### WORK TASK
Filter these records by the string "Collapse", copying each line that holds it.

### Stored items

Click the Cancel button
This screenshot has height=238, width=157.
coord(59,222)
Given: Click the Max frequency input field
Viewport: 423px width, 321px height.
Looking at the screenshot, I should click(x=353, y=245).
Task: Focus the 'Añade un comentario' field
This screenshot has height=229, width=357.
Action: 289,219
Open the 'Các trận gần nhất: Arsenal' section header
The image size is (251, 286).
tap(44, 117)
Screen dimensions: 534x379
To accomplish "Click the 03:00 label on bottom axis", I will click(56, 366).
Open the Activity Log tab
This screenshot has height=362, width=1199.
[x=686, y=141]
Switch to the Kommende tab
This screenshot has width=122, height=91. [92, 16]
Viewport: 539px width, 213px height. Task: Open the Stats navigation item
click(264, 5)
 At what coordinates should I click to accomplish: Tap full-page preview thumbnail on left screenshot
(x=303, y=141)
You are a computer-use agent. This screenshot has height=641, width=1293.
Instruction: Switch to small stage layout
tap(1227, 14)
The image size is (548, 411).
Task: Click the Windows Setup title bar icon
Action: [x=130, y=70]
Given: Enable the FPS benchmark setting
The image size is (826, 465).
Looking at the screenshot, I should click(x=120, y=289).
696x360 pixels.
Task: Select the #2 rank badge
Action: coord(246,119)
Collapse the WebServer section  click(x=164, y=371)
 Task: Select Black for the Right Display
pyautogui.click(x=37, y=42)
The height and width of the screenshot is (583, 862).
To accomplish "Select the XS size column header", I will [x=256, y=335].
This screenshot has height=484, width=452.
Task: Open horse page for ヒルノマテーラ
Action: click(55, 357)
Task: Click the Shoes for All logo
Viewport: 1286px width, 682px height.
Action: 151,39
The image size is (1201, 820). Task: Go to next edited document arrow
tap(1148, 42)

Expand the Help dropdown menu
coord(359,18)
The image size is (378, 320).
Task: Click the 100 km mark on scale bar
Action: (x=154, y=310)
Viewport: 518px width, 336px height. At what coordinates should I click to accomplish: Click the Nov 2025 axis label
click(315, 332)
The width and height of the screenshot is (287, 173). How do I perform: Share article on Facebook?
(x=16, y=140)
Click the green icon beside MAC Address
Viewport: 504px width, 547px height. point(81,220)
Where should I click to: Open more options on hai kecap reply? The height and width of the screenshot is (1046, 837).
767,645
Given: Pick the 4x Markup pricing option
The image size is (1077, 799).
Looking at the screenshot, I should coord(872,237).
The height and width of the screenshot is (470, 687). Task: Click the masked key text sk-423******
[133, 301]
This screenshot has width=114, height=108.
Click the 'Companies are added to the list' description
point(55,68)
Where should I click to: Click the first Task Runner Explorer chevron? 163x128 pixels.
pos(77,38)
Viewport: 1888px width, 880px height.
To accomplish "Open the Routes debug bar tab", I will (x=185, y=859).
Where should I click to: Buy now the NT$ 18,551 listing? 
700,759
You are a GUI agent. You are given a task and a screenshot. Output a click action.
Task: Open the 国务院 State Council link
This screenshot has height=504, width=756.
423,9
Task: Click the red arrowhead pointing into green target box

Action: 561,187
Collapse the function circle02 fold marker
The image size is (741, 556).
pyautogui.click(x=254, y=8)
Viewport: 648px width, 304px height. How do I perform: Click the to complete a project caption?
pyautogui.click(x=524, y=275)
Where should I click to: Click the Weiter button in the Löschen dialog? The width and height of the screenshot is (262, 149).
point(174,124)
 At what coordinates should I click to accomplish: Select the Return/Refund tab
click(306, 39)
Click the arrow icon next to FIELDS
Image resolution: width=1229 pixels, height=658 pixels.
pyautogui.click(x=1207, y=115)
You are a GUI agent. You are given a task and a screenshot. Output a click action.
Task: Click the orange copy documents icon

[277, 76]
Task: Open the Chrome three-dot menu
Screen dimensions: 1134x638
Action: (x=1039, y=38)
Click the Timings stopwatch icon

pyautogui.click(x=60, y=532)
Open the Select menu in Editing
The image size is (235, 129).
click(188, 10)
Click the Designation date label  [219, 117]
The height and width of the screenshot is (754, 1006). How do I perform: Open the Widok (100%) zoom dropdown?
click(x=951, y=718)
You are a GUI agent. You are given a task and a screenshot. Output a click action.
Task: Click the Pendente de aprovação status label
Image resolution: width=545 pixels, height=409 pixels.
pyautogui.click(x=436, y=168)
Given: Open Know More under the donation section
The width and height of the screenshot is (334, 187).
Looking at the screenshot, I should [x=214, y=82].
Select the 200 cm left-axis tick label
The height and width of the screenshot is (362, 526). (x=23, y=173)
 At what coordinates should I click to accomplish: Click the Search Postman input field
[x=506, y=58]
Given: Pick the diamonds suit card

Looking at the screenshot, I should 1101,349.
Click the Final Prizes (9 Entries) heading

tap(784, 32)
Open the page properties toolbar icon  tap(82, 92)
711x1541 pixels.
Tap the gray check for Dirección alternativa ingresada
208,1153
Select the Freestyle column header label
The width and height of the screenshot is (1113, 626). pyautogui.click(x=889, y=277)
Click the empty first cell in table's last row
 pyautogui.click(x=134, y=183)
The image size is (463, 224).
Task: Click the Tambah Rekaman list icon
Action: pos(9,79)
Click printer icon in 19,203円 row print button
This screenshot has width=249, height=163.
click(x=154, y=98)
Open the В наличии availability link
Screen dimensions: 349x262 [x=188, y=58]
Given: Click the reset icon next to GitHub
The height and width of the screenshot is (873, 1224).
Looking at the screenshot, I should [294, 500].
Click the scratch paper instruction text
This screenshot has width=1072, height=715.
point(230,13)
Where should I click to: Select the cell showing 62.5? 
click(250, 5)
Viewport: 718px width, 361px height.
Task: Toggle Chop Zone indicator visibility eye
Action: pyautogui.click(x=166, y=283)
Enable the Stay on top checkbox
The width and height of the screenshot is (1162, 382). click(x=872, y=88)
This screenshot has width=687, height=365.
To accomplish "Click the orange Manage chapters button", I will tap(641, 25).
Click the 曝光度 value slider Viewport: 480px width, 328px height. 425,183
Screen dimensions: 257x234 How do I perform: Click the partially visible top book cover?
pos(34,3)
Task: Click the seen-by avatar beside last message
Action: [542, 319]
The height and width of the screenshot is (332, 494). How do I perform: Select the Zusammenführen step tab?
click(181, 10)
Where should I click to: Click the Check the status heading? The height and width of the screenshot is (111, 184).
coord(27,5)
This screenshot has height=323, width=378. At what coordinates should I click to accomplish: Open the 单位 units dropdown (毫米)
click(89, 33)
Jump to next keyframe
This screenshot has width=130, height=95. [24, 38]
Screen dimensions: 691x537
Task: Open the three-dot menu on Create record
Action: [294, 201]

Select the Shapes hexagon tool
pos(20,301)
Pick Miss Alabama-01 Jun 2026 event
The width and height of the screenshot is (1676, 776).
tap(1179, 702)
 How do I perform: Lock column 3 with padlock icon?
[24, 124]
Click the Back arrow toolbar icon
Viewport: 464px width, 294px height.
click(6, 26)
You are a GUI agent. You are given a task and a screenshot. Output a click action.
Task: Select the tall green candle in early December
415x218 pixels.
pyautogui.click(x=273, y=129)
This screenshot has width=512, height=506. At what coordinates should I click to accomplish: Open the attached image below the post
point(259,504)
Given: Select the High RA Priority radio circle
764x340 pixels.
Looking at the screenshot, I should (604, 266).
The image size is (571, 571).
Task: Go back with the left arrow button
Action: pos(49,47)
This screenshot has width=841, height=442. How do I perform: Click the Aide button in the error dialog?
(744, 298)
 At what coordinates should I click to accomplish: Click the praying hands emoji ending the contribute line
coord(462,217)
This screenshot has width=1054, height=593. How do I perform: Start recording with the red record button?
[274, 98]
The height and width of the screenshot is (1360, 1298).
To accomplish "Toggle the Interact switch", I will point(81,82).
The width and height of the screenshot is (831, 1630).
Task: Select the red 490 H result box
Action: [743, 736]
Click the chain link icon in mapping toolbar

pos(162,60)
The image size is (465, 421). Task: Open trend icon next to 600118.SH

### FINISHED TASK
Collapse the WebServer section  click(x=164, y=371)
Collapse the function circle02 fold marker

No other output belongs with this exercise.